Echo the data below, starting with the line that contains "is (1150, 608)." and going on through the line that contains "I want to click on Add, so", including both of those lines.

═════ Listed records ═════

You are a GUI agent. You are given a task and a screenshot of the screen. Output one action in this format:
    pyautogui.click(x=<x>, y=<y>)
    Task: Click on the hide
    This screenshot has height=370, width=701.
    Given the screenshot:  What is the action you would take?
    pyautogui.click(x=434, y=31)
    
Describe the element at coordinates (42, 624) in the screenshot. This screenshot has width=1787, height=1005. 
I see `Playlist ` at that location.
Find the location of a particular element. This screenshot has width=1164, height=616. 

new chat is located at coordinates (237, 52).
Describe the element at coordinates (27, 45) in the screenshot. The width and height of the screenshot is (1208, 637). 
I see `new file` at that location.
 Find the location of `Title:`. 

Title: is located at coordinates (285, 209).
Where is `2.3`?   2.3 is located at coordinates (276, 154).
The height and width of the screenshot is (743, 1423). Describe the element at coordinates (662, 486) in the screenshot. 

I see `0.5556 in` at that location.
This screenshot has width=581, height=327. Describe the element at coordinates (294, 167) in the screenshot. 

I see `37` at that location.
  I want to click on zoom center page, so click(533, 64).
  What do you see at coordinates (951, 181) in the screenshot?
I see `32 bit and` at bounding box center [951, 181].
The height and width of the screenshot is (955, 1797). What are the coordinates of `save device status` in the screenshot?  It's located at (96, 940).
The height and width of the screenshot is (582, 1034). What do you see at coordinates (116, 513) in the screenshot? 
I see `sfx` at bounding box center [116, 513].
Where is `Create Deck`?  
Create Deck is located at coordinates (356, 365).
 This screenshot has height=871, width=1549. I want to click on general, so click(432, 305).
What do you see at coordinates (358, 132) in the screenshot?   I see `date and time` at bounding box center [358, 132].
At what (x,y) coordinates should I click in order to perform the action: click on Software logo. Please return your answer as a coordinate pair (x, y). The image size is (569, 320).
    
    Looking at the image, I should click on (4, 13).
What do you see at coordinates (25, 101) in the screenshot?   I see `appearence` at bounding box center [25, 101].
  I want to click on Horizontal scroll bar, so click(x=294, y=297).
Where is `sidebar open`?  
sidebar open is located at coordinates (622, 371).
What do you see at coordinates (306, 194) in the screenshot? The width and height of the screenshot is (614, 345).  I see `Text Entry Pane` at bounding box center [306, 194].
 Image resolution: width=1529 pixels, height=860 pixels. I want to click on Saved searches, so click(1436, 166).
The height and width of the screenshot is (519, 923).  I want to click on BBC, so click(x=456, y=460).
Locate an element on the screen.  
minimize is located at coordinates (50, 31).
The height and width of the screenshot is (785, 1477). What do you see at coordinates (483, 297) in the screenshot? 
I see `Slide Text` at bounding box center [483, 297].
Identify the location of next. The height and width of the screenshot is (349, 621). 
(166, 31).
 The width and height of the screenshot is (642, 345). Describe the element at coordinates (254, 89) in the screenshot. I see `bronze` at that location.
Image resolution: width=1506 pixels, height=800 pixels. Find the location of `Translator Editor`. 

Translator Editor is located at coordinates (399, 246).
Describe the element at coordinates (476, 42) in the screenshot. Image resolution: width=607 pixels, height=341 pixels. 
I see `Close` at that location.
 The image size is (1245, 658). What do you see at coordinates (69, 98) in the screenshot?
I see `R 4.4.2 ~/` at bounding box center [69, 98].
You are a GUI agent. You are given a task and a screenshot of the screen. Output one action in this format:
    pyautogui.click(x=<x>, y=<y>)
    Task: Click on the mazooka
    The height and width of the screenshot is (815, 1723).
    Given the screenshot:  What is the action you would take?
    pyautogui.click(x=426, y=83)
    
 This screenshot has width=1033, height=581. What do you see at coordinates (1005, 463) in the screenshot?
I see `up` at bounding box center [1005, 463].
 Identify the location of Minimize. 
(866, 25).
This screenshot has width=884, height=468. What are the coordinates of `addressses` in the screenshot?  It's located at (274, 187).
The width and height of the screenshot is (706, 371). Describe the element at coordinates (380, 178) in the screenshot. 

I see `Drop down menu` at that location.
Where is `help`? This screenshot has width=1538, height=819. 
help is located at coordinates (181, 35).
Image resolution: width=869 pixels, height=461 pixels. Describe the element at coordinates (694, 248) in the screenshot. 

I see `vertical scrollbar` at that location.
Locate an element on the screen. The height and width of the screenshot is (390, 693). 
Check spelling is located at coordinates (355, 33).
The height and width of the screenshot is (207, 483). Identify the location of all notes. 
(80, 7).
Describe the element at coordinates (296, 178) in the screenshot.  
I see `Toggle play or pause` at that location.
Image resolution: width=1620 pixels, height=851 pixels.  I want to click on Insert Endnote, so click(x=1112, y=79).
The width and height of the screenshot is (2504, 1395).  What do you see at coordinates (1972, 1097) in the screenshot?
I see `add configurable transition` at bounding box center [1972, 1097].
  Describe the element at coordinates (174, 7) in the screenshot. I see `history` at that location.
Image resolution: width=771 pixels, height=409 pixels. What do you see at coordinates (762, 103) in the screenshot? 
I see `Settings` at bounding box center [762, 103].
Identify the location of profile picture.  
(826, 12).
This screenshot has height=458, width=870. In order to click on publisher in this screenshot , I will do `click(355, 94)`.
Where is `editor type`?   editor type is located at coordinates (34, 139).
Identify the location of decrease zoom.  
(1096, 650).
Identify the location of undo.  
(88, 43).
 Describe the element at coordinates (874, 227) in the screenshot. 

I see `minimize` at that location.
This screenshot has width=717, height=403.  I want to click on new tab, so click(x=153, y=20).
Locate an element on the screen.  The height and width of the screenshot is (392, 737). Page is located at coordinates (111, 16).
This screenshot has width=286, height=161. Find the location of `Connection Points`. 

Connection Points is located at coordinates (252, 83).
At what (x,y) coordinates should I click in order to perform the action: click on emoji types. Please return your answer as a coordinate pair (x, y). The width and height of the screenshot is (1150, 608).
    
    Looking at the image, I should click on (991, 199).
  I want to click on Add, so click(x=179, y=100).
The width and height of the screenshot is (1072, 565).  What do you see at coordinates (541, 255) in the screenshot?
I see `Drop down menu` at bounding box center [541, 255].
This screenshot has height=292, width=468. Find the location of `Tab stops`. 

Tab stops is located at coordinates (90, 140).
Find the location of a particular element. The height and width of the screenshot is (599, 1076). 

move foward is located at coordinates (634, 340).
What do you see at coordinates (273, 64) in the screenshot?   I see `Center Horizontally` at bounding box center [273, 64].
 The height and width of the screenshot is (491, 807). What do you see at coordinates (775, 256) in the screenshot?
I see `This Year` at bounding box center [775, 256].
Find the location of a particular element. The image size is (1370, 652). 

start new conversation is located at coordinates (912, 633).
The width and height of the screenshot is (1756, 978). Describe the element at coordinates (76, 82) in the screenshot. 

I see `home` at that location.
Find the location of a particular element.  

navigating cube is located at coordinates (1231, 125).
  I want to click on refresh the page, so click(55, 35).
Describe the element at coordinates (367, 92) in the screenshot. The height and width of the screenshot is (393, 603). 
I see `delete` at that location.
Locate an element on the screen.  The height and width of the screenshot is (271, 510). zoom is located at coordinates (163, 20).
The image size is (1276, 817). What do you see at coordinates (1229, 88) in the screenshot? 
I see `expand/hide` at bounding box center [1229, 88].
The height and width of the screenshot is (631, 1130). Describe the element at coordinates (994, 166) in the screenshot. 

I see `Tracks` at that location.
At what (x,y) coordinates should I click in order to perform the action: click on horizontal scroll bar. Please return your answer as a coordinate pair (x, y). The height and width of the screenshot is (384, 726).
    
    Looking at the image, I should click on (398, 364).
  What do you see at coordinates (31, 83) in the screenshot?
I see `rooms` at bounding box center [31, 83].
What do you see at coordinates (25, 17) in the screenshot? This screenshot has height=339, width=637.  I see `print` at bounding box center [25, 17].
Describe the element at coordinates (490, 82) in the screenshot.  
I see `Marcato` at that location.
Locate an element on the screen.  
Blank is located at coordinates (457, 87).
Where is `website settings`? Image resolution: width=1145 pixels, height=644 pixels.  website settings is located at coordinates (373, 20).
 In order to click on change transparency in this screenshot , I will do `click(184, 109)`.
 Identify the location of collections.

═════

• _Exercise response_:
At what (x,y) coordinates should I click in order to perform the action: click on emoji types. Please return your answer as a coordinate pair (x, y). The width and height of the screenshot is (1150, 608).
    
    Looking at the image, I should click on (991, 199).
  I want to click on Add, so click(x=179, y=100).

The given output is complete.